■ **DATA FOR REVIEW**:

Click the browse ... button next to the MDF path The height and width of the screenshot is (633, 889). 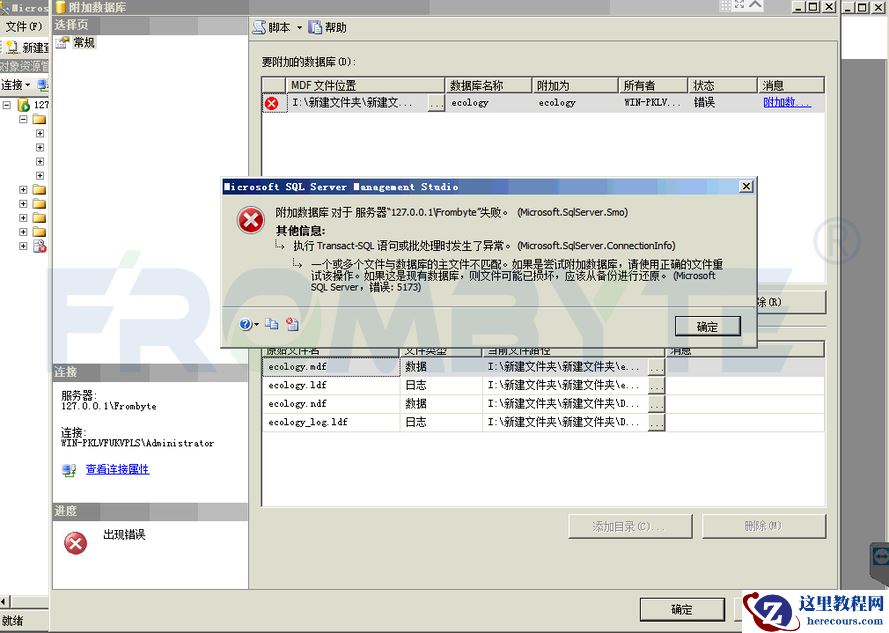click(x=434, y=101)
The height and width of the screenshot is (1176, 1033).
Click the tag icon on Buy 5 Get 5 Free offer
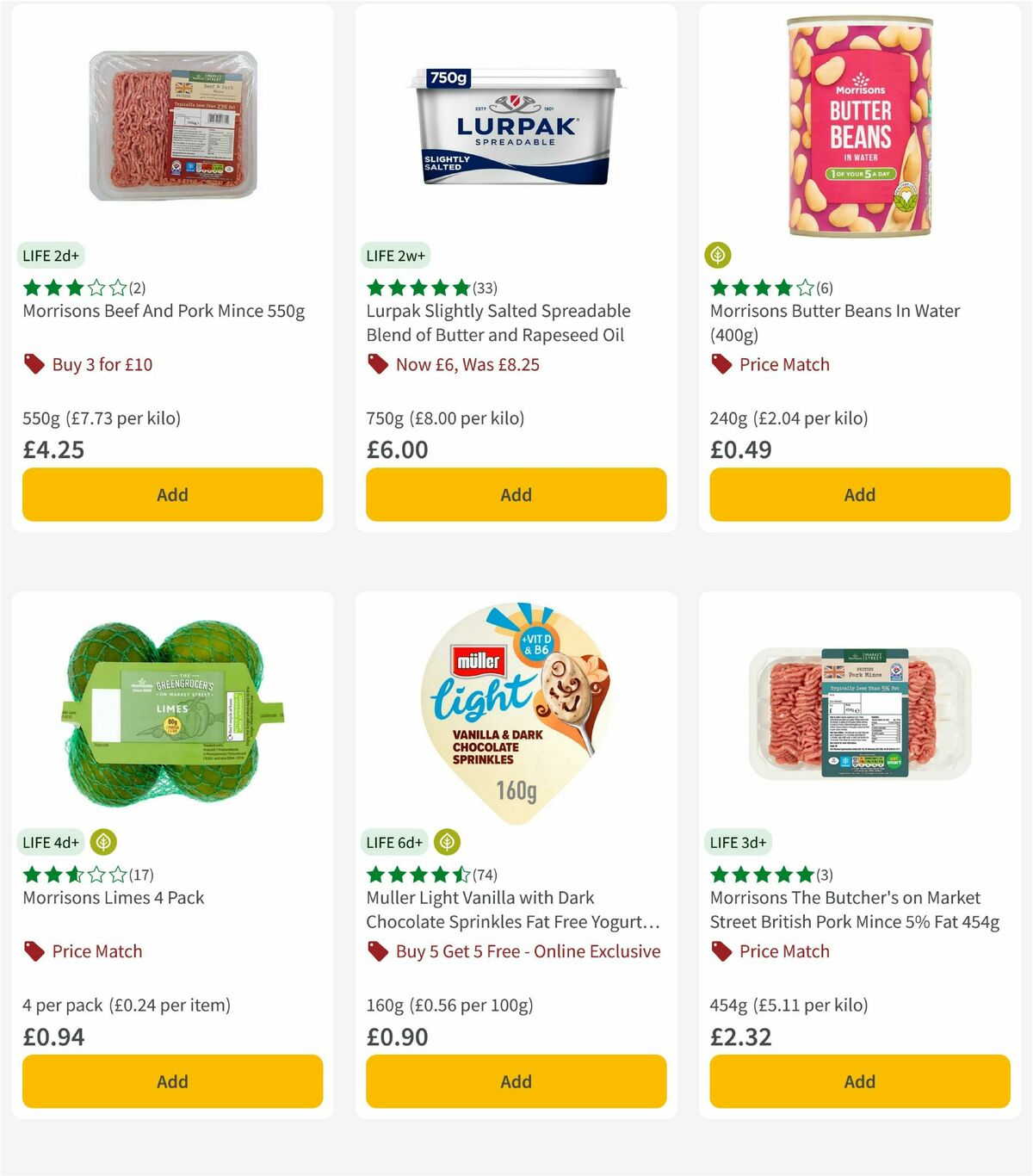coord(377,951)
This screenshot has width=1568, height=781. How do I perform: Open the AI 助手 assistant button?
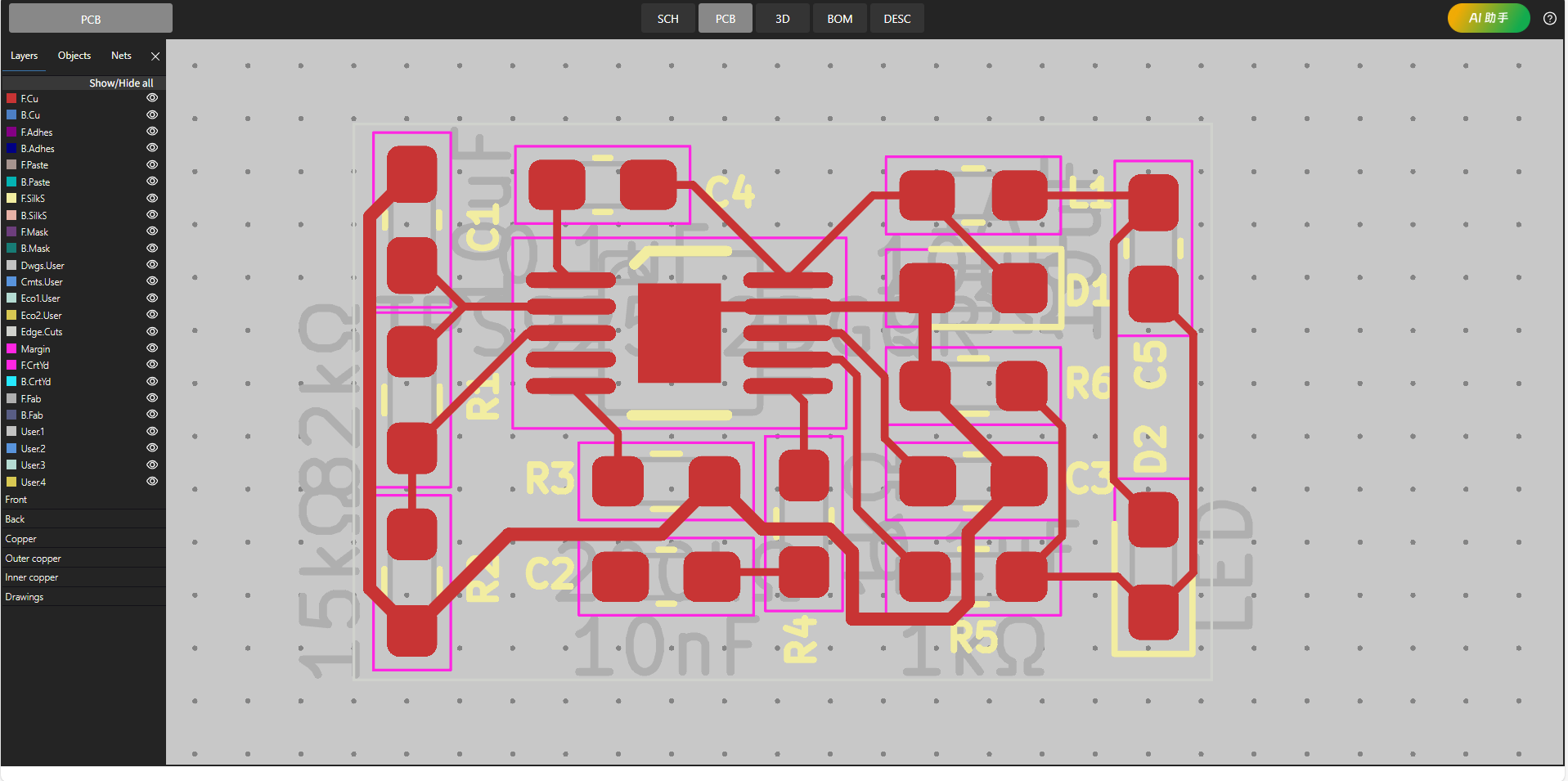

■ **WHAT TO WORK ON**:
Leave out every picture, and copy exactly the lines from the line that contains "Click the tag icon on Buy 5 Get 5 Free offer" through the end of the material.

■ **REPLY TO THE EXERCISE**:
Click the tag icon on Buy 5 Get 5 Free offer
coord(377,951)
This screenshot has width=1568, height=781. How do I perform: Open the AI 助手 assistant button?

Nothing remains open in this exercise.